There are caveats, however. Especially when it comes to doing Pilates after 12 weeks of pregnancy. We’ll take a look at the whole kit and caboodle here.
How Pilates Helps During Pregnancy
Pilates puts an emphasis on the abs, back, and pelvic floor. When practicing prenatal Pilates, you will increase body awareness in these areas which will help prepare you for pushing.
You’ll also experience increased heart rate, cardiac output, and blood volume. This means you’re likely to get out of breath more quickly and with less effort.
Fortunately, the breath is a focal point in Pilates. The breathing performed in this practice helps to calm the nervous system, lower blood pressure, and build the stamina and strength you’ll need for delivery. An added bonus is improved sleep – which is much needed as the baby continues to develop and grow.
Pregnant women who practice Pilates also have lower incidences of cesarean deliveries, preeclampsia, episiotomies, and other birth interventions.
Pilates even benefits the developing baby! In fact, any exercise safely performed during pregnancy will boost brain growth in the fetus and make it less susceptible to certain illnesses.
Safely is the keyword here though.
The First 12 Weeks
As your body starts preparing to accommodate another human life, it will produce hormones that help relax the connective tissues. As a result, you’ll have more mobility and flexibility in your joints. Your center of gravity will also change as the baby continues to grow. All of these shifts increase the likelihood of exacerbating previous injuries and misalignments. Luckily, Pilates addresses and alleviates these concerns.
During the first 12 weeks (first trimester), you’ll be able to perform most Pilates exercises but you’ll need to really pay attention to your body’s needs. The movements that strengthen the glutes and hamstrings will counteract any anterior pelvic tilt that’s beginning. Furthermore, the breath work will calm your the mind and reduce anxiety.
After 12 weeks, the game changes.
Pilates After 12 Weeks
Once you enter the second semester, you’ll start to feel the fatigue and nausea from the first trimester lift. Meanwhile, your center of gravity will continue to shift. At this stage, you may feel empowered and ready to take on any exercise.
However, it’s important at this stage to shift to prenatal Pilates. This means either finding specific prenatal classes, or working privately with instructors trained in prenatal Pilates. They can offer expert modifications and suitable replacements for contraindicated exercises.
An experienced prenatal Pilates instructor will ensure you spend very little time on your back so as not to compress the vena cava that supplies blood to the baby.
You’ll also be restricted from doing any full planks or forward-flexing abdominal exercises to reduce the risk of diastasis recti (separation of abdominals). Other safer core-strengthening exercises will be substituted. All prone (lying facedown on your stomach) positions will also be modified.
And once you move into the third trimester, everything from the second trimester will apply, but there’s an additional emphasis on contraction work and reverse Kegels to release and relax the pelvic floor.
As your belly grows, you’ll be inclined to round your shoulders and pull your lower back toward lordosis (excessive inward curvature of the spine).

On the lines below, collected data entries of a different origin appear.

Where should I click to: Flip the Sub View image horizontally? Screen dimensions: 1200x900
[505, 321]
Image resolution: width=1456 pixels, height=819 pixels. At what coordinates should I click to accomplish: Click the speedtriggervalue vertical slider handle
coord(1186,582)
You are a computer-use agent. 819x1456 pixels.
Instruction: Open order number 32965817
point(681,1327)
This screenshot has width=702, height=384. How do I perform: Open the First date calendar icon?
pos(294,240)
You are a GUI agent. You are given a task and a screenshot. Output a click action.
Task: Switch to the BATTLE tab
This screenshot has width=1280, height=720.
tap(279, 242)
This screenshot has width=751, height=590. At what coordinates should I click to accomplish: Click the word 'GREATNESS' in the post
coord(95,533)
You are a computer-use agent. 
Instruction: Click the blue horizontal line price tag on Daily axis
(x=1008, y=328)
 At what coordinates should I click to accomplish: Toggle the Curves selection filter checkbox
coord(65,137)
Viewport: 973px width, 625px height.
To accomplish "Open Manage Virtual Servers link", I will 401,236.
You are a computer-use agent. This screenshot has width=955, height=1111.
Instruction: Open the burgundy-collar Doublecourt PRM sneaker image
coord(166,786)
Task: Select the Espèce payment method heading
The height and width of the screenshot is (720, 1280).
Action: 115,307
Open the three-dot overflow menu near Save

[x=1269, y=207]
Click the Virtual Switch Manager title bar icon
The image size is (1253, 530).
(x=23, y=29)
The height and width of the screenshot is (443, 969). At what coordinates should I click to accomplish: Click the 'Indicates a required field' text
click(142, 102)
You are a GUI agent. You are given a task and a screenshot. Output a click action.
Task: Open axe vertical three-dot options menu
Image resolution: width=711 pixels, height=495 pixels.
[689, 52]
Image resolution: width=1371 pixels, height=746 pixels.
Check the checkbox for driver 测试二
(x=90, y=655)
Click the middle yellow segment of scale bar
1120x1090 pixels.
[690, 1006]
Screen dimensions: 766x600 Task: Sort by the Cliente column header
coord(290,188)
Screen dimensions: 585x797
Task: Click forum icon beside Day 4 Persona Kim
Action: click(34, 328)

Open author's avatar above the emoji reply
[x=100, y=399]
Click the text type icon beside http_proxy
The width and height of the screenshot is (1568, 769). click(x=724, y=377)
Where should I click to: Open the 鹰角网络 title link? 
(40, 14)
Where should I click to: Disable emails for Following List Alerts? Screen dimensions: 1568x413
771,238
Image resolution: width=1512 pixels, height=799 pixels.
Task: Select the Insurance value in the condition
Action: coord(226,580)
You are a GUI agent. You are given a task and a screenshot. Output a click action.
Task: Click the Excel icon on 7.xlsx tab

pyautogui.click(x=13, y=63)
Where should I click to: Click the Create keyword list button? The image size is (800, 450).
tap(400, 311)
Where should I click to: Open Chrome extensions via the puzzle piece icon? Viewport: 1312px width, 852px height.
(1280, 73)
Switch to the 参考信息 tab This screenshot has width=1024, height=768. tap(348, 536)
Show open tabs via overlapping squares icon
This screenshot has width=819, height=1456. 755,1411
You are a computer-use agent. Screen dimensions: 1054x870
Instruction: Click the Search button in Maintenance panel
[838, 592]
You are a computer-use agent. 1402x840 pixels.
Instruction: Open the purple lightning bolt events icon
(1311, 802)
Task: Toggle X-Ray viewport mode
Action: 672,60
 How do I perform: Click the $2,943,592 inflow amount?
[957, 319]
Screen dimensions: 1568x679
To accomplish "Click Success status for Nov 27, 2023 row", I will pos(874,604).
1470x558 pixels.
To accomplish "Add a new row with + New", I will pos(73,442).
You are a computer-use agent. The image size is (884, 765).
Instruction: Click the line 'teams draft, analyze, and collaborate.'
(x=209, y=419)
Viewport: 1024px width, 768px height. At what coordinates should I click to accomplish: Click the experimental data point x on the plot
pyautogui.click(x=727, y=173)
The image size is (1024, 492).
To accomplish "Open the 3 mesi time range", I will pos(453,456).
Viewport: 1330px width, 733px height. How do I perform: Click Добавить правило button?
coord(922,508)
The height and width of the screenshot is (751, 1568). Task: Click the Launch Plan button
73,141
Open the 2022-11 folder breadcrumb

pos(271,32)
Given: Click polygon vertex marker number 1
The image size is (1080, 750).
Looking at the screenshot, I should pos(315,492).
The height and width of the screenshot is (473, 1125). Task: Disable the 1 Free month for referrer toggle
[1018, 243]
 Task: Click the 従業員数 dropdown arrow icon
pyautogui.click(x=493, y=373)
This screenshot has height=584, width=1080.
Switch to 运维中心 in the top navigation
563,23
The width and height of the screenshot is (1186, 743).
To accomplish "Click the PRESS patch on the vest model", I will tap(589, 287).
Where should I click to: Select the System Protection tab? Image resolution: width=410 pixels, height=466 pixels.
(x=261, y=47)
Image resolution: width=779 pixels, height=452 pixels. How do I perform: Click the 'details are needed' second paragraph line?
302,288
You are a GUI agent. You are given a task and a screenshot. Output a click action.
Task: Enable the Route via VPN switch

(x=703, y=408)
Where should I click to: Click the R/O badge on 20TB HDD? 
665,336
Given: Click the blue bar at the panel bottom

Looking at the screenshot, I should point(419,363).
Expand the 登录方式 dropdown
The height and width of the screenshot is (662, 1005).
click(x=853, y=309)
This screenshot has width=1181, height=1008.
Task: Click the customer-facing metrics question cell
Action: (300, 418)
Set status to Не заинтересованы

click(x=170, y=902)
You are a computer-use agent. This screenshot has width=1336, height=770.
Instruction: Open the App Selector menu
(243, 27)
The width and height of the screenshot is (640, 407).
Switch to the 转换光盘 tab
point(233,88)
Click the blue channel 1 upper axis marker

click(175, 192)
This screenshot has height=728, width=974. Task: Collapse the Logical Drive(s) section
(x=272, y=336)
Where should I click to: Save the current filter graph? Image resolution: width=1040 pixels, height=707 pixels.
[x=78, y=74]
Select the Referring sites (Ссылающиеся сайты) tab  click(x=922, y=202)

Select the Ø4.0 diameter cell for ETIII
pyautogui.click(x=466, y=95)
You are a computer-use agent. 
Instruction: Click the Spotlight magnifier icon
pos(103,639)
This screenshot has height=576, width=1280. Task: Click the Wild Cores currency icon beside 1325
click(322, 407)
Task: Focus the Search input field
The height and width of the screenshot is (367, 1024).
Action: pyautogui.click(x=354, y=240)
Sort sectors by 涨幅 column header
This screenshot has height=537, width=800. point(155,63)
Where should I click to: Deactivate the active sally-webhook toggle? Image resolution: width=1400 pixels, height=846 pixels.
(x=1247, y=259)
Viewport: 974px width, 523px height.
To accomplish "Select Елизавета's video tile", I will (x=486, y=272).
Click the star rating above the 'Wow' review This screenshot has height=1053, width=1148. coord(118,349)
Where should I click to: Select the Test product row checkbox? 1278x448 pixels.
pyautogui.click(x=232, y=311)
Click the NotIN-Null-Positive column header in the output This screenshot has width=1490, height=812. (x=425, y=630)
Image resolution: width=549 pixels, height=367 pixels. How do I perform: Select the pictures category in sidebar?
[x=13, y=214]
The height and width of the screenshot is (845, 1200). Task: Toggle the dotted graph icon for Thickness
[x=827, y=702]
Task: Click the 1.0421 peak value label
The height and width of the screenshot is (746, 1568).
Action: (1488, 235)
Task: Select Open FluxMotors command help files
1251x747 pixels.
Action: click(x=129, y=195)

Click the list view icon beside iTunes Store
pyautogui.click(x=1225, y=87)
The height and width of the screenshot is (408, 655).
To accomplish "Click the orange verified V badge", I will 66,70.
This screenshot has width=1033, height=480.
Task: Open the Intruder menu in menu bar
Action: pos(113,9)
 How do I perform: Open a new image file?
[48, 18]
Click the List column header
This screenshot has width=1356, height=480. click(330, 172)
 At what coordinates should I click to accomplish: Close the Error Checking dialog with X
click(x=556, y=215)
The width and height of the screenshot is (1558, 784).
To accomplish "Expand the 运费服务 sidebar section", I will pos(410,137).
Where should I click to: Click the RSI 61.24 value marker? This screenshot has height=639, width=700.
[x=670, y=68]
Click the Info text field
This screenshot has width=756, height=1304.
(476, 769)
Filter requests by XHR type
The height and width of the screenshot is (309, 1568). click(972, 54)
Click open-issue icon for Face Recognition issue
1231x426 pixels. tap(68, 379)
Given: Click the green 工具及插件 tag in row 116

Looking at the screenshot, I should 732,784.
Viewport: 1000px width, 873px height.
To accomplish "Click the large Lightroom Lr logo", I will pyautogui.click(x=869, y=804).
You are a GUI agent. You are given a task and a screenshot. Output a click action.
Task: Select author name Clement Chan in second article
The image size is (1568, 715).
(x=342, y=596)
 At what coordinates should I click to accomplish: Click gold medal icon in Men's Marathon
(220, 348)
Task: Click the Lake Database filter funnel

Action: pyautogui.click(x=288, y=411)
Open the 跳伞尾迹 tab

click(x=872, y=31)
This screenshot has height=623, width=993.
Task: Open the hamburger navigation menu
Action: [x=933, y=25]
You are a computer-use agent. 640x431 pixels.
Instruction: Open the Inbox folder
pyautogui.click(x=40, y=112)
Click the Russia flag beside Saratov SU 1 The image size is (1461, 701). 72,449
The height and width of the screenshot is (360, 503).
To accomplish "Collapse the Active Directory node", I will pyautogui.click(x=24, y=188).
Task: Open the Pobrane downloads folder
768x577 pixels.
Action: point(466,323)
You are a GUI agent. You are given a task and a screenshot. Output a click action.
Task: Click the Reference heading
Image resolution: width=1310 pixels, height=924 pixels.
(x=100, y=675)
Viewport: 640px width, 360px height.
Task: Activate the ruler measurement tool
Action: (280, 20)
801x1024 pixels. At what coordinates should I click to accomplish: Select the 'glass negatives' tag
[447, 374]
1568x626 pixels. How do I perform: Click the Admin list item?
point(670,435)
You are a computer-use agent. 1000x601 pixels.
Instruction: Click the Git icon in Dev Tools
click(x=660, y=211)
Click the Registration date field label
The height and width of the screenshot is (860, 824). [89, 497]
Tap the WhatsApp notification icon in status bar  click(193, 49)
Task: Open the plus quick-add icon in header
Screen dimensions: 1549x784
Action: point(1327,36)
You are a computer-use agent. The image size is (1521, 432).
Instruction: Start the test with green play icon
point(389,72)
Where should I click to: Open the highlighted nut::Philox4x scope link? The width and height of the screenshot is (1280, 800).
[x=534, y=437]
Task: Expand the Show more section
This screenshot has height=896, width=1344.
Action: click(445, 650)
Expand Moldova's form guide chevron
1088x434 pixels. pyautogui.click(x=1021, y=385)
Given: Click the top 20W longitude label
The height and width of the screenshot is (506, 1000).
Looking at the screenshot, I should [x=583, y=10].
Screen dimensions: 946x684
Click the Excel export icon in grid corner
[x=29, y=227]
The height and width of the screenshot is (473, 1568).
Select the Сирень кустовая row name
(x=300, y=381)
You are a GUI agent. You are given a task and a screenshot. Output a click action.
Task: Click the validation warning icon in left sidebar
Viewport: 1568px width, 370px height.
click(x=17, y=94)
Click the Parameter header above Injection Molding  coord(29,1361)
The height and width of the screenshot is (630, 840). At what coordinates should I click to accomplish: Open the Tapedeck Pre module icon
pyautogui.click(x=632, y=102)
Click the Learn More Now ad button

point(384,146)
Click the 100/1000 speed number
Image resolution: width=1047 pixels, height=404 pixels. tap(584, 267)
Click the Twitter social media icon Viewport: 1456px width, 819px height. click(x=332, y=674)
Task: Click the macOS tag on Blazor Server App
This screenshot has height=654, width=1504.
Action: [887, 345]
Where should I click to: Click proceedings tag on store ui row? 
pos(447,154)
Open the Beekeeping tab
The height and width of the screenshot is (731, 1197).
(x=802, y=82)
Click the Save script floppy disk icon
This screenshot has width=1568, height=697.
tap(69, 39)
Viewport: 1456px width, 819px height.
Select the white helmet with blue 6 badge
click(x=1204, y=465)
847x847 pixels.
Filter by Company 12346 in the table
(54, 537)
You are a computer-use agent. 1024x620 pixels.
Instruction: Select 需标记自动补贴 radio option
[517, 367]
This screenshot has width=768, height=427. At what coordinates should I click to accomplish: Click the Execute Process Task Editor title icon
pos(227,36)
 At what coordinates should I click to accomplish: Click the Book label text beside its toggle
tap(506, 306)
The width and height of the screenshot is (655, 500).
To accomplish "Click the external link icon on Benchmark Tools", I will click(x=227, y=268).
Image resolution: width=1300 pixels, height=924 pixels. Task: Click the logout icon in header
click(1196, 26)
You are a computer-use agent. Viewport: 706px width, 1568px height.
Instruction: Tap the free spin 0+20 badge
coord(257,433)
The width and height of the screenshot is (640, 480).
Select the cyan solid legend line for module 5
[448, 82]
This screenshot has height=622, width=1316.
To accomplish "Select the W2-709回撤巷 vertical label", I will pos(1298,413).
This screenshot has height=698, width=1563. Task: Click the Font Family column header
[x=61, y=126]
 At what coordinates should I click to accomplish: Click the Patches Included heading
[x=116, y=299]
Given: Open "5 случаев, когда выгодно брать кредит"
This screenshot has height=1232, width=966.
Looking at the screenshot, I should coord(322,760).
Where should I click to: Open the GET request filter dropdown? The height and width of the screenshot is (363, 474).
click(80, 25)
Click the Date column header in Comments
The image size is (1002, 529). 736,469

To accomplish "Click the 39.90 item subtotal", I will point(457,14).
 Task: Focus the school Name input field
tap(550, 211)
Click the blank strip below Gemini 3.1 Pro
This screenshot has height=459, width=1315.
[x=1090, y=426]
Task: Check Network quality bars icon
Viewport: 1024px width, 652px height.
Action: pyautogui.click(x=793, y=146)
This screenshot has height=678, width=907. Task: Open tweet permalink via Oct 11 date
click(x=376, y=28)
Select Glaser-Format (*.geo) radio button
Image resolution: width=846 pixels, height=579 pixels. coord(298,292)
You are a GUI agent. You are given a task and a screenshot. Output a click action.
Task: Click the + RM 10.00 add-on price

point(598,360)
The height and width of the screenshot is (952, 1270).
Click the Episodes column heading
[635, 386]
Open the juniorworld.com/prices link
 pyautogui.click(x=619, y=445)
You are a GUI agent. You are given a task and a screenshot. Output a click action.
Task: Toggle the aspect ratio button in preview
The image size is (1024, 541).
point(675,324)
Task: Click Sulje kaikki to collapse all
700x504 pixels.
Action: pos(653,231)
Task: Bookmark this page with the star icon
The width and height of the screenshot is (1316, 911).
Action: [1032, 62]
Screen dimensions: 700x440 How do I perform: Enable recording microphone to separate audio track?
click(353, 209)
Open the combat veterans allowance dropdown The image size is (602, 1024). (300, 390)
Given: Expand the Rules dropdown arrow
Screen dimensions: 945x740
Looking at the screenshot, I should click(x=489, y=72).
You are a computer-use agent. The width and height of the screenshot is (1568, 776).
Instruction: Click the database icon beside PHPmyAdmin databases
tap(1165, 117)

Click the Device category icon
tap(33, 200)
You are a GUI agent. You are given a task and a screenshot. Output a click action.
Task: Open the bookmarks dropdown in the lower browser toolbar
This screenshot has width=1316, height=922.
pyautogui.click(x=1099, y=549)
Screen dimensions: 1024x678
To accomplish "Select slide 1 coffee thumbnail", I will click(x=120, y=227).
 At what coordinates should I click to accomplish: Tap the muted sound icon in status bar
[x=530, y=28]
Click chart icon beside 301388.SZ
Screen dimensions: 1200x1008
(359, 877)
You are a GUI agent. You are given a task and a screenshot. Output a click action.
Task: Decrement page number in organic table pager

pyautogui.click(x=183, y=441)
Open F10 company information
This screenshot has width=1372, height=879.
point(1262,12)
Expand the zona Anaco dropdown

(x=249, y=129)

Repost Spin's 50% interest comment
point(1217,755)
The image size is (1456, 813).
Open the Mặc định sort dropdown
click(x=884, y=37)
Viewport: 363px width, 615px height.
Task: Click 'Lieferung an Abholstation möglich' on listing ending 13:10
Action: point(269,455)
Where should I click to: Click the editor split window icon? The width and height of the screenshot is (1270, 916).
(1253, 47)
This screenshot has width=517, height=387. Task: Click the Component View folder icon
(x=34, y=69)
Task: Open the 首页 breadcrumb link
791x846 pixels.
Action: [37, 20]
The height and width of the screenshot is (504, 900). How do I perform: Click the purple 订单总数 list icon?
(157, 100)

Gentle movements that open up the front of the body and focus on mobility and stretching at this point will counteract these.
At the end of the day, prenatal Pilates teaches you how to activate the transverse abdominals that wrap around your torso, while simultaneously lifting the pelvic floor muscles. It also emphasizes the importance of relaxing these muscles as well so as not to contribute to pelvic floor dysfunction.
You Don’t Need to Quit Your Practice
Obviously, Pilates is a hugely beneficial practice throughout your whole pregnancy. You just need to take extra precautions and work with a prenatal instructor when doing Pilates after 12 weeks of pregnancy.